# Lasagna fatty



## curious aardvark (Sep 27, 2008)

All these pasta fatties this week got me thinking. 
lasagna. In a fatty. A proper job.

So I've made a couple, just off to set up the smoker and I'll be back later to show the pics and what i did. 

I'm up to 10 ounce fatties now lol. 
Also made a mini-6 oz er with chopped peppers, bacon and low fat cheddar. 
You know 'just beacuse'. 

(bugger - just remembered I was going to hot smoke my mates trout as well) 
Right then - laters, things to do !


----------



## dingle (Sep 27, 2008)

Sounds good aardvark, waiting on the details.


----------



## doctor phreak (Sep 27, 2008)

get them q-views ready...lasagna fattie....well love lasagna and love a fattie ( not my wife ..hehe ) why not combined the 2..sounds good


----------



## wutang (Sep 27, 2008)

I have done a lasagna fattie.  Mixed mild italian sausage and ground beef together for the meat and stuffed with ricotta cheese, precooked lasagna noodles, pasta sauce and mozzerella cheese. I still is probably my favorite of the fatties I have made.  I am interested to see yours.


----------



## curious aardvark (Sep 27, 2008)

Okay. Here's what i did. 
Precooked some lasagna sheets for 9 minutes. Leaves them plenty pliable but also not too soft so that they won't absorb any more juice :-) 

MAde the tomatoe sauce in the genie. Added a few cherry tomatoes, tomatoe puree, ketchup, mixed herbs, half an elephant garlic clove, half an oinion (same amount lol) dash of lea and perrins and some pepper. Whizzed. Result - good thick tomatoe sauce. 

For the meat I've used a couple of pre-cooked venison grills. They turn back to mince pretty easily. 
Mixed that with the tomatoe sauce - good thick mixture. 
laid the pasta on the sausage meat (will have to try rolling pin and double layer clingfilm next time.)
Spread meat mix on pasta, covered with jarlsberg slices (norwegian cheese) sprinkled a few mushrooms on top and some pepper. Rolled to fatty. 
made 2 of these and one with the 6 oz I had left that was just chopped bacon, low fat cheddar and chopped pepper. That one might come apart during smoking lol The sausage was a wee bit thin in places.


----------



## doctor phreak (Sep 27, 2008)

lookin good man real good..cant wait for the end results


----------



## curious aardvark (Sep 27, 2008)

** DATASET EXCERPT **
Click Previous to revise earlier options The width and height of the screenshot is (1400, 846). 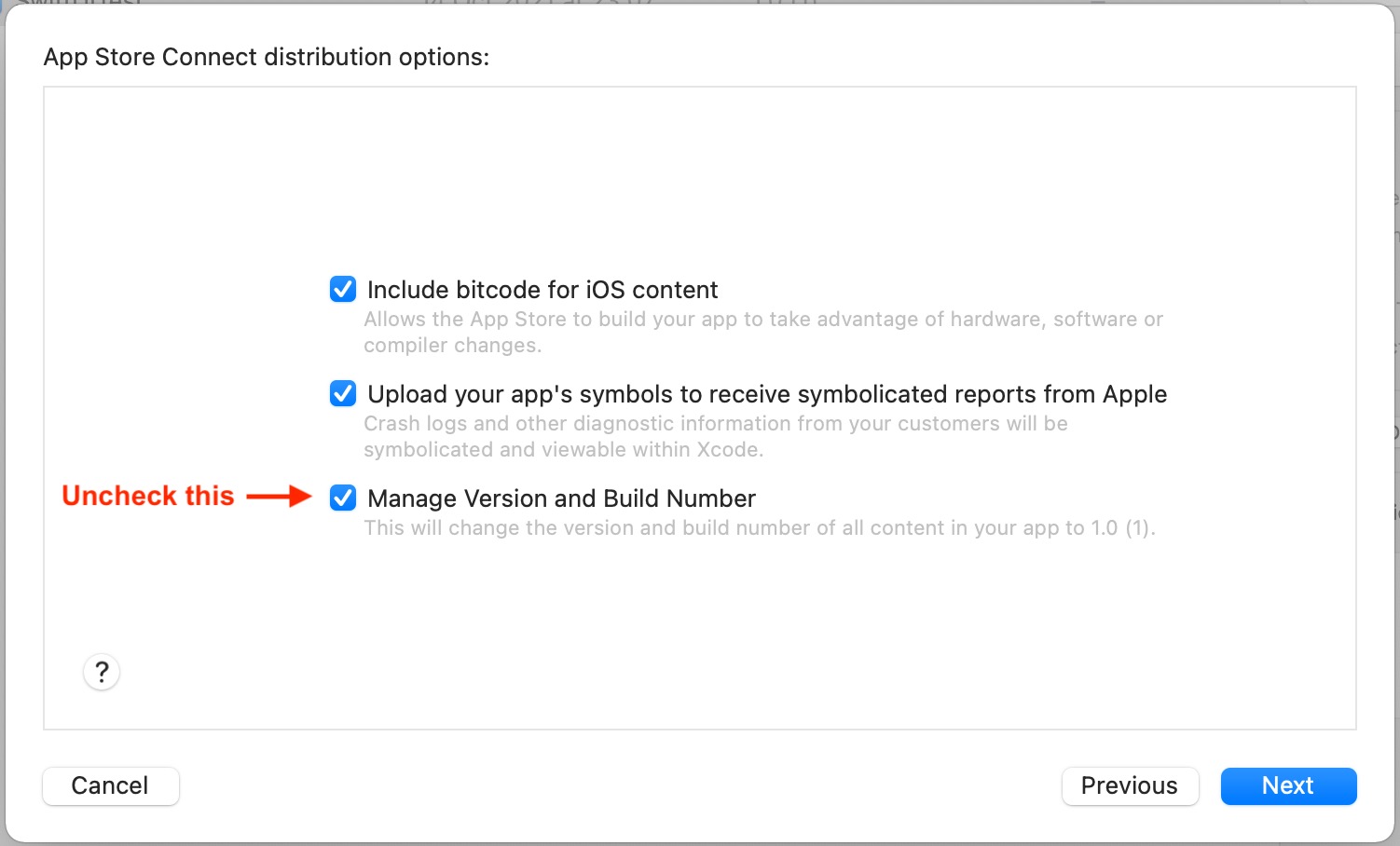pos(1130,785)
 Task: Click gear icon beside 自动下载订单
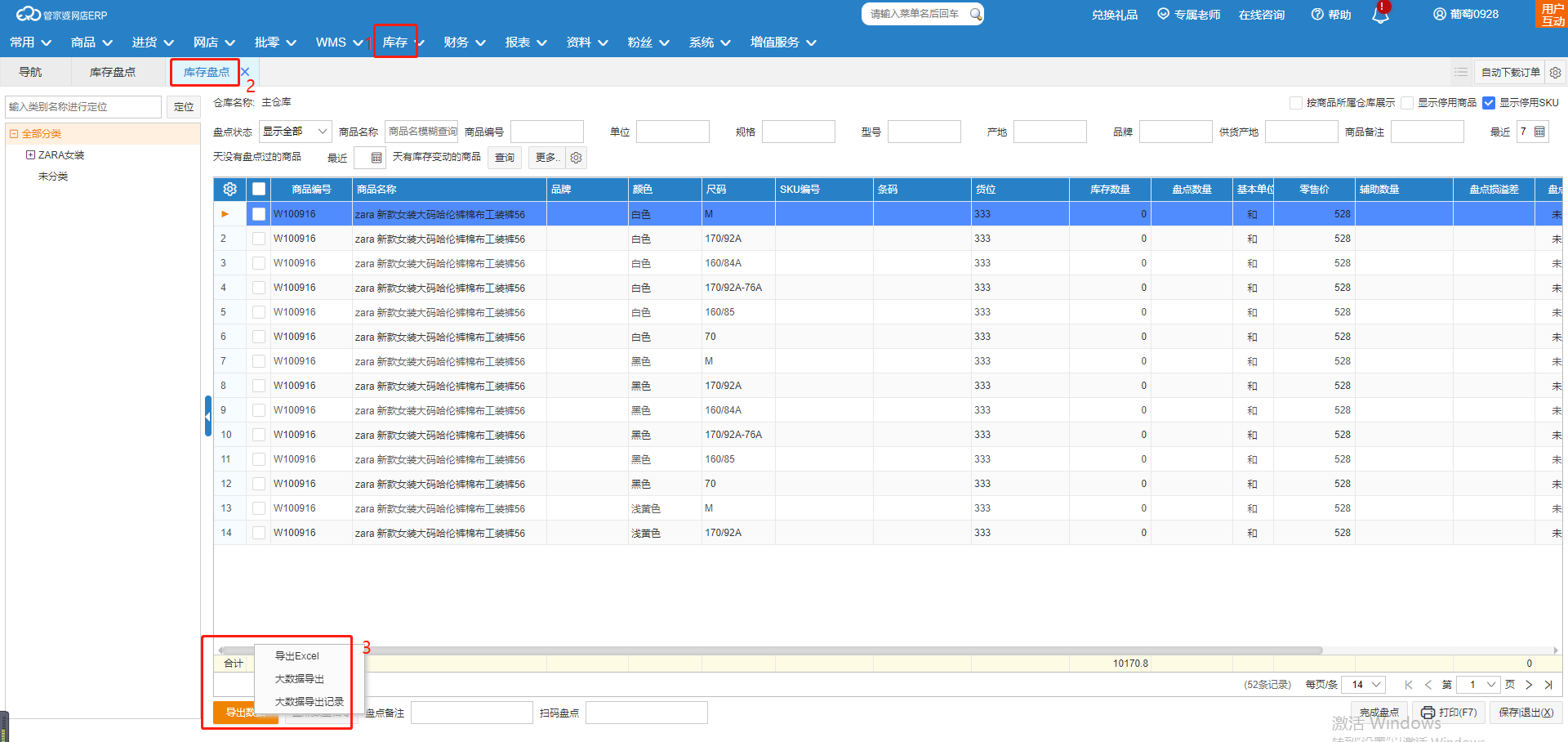(x=1555, y=73)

** TO BE DONE **
1: Please list each username that posts in the lasagna fatty thread, naming each one only once.
2: Reproduce everything in the lasagna fatty thread from "For the meat I've" down to "clingfilm next time.)".

** PER-TASK OUTPUTS **
1:
curious aardvark
dingle
doctor phreak
wutang

2:
For the meat I've used a couple of pre-cooked venison grills. They turn back to mince pretty easily. 
Mixed that with the tomatoe sauce - good thick mixture. 
laid the pasta on the sausage meat (will have to try rolling pin and double layer clingfilm next time.)